===== Record excerpts
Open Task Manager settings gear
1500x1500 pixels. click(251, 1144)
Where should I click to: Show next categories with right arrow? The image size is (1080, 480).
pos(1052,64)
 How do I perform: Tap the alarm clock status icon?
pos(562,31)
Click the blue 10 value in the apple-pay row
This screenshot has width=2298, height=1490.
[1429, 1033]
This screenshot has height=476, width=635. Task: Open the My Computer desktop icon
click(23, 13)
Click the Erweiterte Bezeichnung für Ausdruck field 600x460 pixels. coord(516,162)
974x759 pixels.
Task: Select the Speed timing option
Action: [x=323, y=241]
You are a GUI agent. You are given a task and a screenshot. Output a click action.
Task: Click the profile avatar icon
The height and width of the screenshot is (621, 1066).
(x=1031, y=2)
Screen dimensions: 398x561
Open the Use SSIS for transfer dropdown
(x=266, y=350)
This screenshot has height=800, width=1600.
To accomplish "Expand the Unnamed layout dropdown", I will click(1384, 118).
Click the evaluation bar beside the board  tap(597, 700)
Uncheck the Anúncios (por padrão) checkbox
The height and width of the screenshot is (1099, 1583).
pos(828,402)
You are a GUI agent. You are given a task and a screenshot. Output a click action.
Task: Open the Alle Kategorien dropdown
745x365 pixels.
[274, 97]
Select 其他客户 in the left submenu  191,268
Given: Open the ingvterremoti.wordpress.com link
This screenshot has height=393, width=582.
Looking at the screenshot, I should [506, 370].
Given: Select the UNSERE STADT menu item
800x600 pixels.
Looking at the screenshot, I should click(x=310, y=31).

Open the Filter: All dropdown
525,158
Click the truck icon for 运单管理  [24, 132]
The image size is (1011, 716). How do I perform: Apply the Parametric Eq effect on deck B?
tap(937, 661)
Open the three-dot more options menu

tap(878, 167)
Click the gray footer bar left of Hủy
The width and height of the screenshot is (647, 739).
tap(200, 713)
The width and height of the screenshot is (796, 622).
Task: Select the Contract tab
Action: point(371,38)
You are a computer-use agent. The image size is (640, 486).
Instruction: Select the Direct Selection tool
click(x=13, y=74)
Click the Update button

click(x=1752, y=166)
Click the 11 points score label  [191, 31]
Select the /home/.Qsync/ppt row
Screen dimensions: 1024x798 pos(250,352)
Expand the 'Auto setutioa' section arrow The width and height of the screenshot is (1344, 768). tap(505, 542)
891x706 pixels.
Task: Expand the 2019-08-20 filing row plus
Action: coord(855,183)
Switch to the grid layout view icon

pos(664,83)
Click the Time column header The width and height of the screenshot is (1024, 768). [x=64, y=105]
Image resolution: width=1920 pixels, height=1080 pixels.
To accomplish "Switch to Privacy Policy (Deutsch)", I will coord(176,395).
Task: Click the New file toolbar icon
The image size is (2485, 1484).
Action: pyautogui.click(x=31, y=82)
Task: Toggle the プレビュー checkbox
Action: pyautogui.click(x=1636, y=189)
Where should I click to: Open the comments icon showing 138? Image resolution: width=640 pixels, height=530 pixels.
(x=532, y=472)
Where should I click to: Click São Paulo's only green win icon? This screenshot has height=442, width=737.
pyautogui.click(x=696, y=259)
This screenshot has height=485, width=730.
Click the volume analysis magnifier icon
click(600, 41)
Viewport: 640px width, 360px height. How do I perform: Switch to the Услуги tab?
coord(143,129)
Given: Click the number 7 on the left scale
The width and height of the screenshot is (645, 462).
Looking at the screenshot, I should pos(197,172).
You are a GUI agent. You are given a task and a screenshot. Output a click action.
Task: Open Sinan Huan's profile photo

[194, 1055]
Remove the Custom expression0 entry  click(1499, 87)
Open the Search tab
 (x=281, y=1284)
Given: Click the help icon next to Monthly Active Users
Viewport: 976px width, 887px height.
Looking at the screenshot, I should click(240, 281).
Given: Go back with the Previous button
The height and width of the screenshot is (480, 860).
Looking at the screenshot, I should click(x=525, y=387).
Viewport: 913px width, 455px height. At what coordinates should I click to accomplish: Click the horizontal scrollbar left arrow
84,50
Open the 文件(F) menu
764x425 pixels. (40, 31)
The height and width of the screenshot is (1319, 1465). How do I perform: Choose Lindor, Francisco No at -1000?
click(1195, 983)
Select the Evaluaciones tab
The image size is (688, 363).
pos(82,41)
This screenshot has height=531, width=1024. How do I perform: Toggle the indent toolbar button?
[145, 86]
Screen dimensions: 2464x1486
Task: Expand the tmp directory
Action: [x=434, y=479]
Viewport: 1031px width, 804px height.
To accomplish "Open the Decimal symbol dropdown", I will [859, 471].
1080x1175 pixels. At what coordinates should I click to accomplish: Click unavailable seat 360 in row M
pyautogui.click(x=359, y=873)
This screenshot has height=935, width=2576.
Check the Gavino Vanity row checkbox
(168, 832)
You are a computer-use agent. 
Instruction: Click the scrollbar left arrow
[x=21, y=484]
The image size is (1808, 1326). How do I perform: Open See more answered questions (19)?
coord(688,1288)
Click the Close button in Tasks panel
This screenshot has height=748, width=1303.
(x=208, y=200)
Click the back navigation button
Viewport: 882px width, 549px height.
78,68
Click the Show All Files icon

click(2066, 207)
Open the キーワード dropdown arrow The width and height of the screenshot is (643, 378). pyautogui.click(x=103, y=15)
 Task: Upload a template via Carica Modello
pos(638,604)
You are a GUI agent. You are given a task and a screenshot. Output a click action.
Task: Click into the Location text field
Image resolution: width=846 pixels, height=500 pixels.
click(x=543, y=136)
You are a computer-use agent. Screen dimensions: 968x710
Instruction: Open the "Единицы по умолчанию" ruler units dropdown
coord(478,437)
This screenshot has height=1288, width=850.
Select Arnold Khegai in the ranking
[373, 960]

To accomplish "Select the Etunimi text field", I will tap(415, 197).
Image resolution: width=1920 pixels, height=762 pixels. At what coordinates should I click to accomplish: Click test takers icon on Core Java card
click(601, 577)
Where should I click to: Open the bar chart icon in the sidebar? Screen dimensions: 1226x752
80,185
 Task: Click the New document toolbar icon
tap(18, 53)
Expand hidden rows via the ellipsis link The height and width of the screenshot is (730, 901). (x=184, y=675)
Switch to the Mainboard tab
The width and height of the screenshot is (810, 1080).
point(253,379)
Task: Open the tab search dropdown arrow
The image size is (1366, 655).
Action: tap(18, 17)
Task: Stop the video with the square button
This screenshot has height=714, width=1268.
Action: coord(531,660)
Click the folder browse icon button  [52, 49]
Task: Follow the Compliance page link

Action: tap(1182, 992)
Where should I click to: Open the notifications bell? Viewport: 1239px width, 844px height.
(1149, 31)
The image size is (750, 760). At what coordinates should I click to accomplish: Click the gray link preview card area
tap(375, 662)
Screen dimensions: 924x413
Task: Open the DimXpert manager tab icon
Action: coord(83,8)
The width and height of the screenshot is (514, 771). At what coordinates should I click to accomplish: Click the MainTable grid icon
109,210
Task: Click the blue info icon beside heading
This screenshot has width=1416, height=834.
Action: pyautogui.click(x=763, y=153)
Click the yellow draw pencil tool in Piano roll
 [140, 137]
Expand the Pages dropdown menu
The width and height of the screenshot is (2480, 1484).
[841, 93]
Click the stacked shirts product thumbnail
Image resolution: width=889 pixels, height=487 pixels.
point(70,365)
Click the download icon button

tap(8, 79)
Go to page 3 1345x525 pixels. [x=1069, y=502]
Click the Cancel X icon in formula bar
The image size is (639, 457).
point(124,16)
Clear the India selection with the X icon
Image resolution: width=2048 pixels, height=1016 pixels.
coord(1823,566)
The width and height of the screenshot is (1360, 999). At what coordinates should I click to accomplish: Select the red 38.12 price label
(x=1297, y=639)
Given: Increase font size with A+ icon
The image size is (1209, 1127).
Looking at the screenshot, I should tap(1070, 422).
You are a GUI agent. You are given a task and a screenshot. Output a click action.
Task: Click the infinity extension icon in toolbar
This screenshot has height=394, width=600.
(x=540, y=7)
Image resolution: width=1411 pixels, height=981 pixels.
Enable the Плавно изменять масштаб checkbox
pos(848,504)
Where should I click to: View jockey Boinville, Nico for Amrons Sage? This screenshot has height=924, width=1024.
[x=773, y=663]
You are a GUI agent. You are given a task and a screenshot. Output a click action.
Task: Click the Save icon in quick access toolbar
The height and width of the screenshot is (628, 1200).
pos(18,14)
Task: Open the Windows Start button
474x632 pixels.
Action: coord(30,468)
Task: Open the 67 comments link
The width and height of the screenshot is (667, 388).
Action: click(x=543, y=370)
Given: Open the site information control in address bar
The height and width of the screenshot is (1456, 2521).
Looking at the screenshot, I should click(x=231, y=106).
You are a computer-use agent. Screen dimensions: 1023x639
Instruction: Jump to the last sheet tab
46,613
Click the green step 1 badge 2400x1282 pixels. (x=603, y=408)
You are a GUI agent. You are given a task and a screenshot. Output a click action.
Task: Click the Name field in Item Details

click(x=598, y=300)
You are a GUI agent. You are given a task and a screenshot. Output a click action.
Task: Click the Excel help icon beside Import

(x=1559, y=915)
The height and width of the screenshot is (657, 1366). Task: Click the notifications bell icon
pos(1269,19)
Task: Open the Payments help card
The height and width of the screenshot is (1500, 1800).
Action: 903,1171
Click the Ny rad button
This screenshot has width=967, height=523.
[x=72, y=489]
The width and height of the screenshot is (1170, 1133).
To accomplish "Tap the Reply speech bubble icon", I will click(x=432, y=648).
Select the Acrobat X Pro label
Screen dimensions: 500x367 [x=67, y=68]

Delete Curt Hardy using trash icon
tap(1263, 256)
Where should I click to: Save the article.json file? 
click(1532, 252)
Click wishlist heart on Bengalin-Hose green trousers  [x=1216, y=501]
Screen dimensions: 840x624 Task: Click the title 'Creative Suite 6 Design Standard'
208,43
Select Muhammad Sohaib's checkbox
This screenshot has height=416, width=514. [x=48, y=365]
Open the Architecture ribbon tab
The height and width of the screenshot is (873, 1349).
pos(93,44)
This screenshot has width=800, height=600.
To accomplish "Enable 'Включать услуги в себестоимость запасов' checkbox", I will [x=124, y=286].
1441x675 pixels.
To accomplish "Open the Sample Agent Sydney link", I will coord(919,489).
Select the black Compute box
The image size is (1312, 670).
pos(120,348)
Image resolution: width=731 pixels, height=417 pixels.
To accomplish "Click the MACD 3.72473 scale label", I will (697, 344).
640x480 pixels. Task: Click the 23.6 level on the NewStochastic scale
==========
Please output the lines of the records above, from the line with "Click the evaluation" to the line with "tap(937, 661)", exactly as they stand.

» **Worked answer**:
Click the evaluation bar beside the board  tap(597, 700)
Uncheck the Anúncios (por padrão) checkbox
The height and width of the screenshot is (1099, 1583).
pos(828,402)
You are a GUI agent. You are given a task and a screenshot. Output a click action.
Task: Open the Alle Kategorien dropdown
745x365 pixels.
[274, 97]
Select 其他客户 in the left submenu  191,268
Given: Open the ingvterremoti.wordpress.com link
This screenshot has height=393, width=582.
Looking at the screenshot, I should [506, 370].
Given: Select the UNSERE STADT menu item
800x600 pixels.
Looking at the screenshot, I should click(x=310, y=31).

Open the Filter: All dropdown
525,158
Click the truck icon for 运单管理  [24, 132]
The image size is (1011, 716). How do I perform: Apply the Parametric Eq effect on deck B?
tap(937, 661)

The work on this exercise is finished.